Can a formula spear through sheets?
Use =SUM(January:December!E7) to sum E7 on all of the sheets from January through December
Hi Aladin,

I got an answer of 436 when I should have got an answer of 20.

Black Pearl

Does this...
Code:
=SUMPRODUCT(
   --ISNUMBER('Investigations and Issues Log'!I3:I700),
   --('Investigations and Issues Log'!I3:I700<=D7),
   --('Investigations and Issues Log'!M3:M700=""))
yield the correct figure?
 
Upvote 0
Oh my gosh! Yes, that is perfect! Wow! Yee hah!

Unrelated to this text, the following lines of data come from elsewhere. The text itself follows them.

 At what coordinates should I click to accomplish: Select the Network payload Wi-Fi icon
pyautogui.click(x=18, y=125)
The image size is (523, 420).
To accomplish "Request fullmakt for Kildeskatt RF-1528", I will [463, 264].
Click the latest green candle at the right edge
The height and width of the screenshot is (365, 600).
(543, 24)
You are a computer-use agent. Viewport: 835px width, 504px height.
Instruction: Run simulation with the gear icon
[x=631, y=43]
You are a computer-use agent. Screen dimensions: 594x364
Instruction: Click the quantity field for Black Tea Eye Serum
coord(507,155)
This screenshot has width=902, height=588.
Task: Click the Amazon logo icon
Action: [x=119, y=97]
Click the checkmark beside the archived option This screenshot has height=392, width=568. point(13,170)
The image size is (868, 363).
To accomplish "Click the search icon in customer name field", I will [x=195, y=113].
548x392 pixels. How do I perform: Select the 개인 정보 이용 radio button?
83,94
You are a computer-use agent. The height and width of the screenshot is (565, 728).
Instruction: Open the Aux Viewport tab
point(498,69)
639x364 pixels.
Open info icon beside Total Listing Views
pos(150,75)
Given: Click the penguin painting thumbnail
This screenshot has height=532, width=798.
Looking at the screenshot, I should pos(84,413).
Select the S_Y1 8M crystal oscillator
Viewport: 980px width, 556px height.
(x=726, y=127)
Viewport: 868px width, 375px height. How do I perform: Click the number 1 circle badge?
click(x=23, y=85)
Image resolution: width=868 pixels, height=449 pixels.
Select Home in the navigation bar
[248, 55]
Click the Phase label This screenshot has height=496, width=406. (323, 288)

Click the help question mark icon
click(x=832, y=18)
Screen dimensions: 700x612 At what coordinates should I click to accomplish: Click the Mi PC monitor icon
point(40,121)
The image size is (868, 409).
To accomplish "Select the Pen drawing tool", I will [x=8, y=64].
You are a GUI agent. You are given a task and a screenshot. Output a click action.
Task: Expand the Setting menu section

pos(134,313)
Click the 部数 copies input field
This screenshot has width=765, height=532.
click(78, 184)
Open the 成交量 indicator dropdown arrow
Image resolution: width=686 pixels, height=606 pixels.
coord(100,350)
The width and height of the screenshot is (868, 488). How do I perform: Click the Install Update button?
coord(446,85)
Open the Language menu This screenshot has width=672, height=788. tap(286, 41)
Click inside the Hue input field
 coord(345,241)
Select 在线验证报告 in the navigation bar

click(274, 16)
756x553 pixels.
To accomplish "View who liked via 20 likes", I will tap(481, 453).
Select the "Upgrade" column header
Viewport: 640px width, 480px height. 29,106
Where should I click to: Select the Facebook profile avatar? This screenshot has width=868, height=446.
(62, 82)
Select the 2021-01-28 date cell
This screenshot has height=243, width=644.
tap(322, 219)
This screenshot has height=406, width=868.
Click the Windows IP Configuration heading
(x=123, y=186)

I've spent all day researching this and you just got it straight away.

Thanks so much for your help Aladin! :)
 
Upvote 0
Actually Aladin, there is one part missing.

Once a date is in column M, it interferes with the totals because it is no longer blank.

So I tried this.

=SUMPRODUCT(
--ISNUMBER('Investigations and Issues Log'!I3:I700),
--('Investigations and Issues Log'!I3:I700<=D7),
--(('Investigations and Issues Log'!M3:M700="")*OR('Investigations and Issues Log'!M3:M700<D7)))

Instead of getting an answer of 20 for that week, I keep getting 1.

Any ideas?
 
Upvote 0
Actually Aladin, there is one part missing.

Once a date is in column M, it interferes with the totals because it is no longer blank.

So I tried this.

=SUMPRODUCT(
--ISNUMBER('Investigations and Issues Log'!I3:I700),
--('Investigations and Issues Log'!I3:I700<=D7),
--(('Investigations and Issues Log'!M3:M700="")*OR('Investigations and Issues Log'!M3:M700<D7)))

Instead of getting an answer of 20 for that week, I keep getting 1.

Any ideas?

If a particular week is the target, try something like...
Code:
=SUMPRODUCT(
  --('Investigations and Issues Log'!I3:I700>=C7),
  --('Investigations and Issues Log'!I3:I700<=D7),
  --('Investigations and Issues Log'!M3:M700=""))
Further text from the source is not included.